I think "Never" is too harsh, and "rule of thumb" a proper description. There 
are certainly instances where inheritance is useful. I begin all Tapestry 
applications with a custom BasePage because there is always some logic that 
applies across all pages (such as security). 

In the case of security, however, I think inheritance is misused in the 
examples as well because there is typically a "SecuredPage" class and a 
"NonsecurePage" class. In this case, it makes more sense to have a MyBasePage 
class that has a constructor with a parameter indicating secure/insecure. 

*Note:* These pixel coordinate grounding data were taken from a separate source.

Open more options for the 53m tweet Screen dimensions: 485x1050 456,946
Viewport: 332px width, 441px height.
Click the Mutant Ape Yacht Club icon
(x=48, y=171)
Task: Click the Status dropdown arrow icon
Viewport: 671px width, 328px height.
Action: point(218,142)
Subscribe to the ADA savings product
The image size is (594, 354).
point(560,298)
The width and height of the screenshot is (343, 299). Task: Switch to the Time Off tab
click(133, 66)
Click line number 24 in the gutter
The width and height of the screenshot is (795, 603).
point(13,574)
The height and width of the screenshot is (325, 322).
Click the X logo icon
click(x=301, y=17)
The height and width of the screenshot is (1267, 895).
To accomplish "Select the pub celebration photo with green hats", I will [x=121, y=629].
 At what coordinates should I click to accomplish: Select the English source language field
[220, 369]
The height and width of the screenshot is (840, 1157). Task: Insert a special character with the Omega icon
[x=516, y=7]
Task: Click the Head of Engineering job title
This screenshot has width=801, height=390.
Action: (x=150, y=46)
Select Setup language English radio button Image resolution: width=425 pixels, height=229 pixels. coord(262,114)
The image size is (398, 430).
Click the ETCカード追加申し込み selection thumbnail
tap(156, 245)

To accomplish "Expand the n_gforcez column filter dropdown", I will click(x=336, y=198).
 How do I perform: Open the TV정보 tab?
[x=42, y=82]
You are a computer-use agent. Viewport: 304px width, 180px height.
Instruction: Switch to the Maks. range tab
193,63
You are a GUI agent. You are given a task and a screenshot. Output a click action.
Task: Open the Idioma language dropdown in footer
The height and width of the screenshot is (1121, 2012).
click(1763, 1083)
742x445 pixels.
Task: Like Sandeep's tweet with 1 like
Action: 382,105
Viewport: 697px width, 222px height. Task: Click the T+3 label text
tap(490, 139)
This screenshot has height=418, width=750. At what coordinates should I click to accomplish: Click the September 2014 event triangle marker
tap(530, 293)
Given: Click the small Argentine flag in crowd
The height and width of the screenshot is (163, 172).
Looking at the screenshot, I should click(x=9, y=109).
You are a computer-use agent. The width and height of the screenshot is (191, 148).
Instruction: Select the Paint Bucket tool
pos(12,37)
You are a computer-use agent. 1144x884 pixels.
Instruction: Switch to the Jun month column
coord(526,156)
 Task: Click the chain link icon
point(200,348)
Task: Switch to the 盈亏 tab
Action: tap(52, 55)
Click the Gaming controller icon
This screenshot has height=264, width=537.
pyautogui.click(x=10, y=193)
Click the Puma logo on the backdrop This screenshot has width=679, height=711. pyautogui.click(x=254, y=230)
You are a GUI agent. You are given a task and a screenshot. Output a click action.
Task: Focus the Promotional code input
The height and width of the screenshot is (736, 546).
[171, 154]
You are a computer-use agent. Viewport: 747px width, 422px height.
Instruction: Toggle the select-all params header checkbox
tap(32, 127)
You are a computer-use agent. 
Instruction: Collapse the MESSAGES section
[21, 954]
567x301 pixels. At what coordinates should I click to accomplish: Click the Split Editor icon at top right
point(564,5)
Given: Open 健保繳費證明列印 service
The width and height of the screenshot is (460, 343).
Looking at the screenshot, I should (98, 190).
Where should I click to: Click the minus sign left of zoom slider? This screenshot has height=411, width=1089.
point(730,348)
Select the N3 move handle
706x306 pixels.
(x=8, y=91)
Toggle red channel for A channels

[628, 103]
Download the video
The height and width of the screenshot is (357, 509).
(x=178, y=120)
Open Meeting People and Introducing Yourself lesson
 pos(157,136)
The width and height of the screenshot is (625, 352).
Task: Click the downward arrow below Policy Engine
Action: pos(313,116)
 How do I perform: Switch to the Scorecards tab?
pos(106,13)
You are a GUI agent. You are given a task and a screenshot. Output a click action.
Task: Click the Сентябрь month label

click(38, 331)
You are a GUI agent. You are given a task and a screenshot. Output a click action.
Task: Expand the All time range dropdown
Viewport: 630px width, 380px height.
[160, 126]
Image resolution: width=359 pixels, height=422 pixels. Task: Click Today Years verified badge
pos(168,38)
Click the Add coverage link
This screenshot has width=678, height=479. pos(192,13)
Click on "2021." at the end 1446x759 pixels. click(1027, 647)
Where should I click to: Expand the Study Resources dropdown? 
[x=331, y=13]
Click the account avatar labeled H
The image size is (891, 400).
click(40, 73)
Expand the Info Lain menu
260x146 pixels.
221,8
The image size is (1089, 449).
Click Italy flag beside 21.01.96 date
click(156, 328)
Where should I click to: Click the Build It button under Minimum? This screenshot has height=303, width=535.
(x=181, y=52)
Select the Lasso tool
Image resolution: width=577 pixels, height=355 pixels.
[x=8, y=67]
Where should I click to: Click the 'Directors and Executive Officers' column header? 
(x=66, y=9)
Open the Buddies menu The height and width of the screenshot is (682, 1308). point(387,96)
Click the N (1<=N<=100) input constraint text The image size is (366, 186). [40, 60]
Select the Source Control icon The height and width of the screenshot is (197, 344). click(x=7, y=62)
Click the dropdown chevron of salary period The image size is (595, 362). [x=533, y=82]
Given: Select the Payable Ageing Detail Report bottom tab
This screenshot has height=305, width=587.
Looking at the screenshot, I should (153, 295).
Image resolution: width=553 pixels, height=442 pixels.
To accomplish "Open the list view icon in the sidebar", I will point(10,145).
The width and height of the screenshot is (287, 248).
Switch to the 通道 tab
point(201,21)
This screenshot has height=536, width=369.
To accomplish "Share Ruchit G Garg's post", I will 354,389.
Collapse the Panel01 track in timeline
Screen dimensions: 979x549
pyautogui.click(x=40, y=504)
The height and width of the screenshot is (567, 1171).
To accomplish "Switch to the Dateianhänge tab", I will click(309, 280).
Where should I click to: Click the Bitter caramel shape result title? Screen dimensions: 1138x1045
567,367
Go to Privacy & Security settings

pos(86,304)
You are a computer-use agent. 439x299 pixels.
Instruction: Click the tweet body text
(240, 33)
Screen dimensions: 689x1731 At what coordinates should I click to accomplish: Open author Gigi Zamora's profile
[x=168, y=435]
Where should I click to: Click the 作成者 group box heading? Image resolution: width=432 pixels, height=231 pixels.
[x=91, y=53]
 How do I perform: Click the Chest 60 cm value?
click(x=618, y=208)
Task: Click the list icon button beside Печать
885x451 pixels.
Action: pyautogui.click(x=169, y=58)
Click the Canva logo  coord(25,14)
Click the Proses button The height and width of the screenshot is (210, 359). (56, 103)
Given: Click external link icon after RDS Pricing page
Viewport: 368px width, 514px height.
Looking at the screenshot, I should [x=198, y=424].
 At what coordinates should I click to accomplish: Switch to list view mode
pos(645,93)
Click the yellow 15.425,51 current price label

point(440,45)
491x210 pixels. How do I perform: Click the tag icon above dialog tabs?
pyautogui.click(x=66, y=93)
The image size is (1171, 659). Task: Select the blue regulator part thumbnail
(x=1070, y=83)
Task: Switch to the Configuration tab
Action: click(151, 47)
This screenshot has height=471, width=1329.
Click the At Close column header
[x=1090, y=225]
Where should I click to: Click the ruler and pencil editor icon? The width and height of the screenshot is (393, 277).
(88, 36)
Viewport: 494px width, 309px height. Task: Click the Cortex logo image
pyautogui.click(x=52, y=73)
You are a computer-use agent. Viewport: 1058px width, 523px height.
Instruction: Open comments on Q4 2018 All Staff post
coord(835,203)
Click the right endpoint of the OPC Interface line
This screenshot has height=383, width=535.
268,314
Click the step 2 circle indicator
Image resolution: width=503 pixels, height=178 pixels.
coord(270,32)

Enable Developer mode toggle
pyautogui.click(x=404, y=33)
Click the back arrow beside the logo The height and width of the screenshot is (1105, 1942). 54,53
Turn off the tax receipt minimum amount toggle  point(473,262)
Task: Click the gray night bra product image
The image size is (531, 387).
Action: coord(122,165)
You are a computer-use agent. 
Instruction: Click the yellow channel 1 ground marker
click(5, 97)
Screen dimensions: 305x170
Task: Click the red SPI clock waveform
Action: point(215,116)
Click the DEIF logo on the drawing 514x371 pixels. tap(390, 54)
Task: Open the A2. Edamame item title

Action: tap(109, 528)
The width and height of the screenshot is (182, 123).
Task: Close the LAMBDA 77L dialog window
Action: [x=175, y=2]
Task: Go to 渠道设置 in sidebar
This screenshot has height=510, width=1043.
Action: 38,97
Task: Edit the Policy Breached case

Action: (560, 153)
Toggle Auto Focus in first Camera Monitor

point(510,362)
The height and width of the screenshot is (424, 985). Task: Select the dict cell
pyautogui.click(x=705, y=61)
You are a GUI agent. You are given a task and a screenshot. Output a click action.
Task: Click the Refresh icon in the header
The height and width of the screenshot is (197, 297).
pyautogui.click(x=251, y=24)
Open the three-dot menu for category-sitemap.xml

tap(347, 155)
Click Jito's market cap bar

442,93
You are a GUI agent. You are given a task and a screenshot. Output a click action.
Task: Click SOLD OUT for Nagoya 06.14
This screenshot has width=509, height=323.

Inheritance will be more powerful with annotations, say you have a group of 
pages that share a tab component, easier to specify this once than cut & paste 
the tab control into each page (panel), _and_ it makes more sense 
programmatically.

Joel

-----Original Message-----
From: Robert [mailto:[EMAIL PROTECTED] 
Sent: Tuesday, July 12, 2005 9:56 AM
To: Tapestry users
Subject: Re: Best practices: inheritance

DarĂ­o Vasconcelos wrote:

>Thanks for your responses,
>
>I noticed that in Tapestry in Action, Howard uses inheritance very
>often, ie the ToDo examples. While it sounds like a desirable
>approach, I still can't force my mind to think in terms of page
>hierarchies. That's the reason why I asked this question...
>
>  
>
Oh no! I assume Howard just used inheritance in those cases to reduce 
the code snippets he could put in the book. As a rule of thumb: Never 
inherit from a non-abstract class (or an abstract class that will be 
enhanced by Tapestry to a complete class). Use aggregation instead.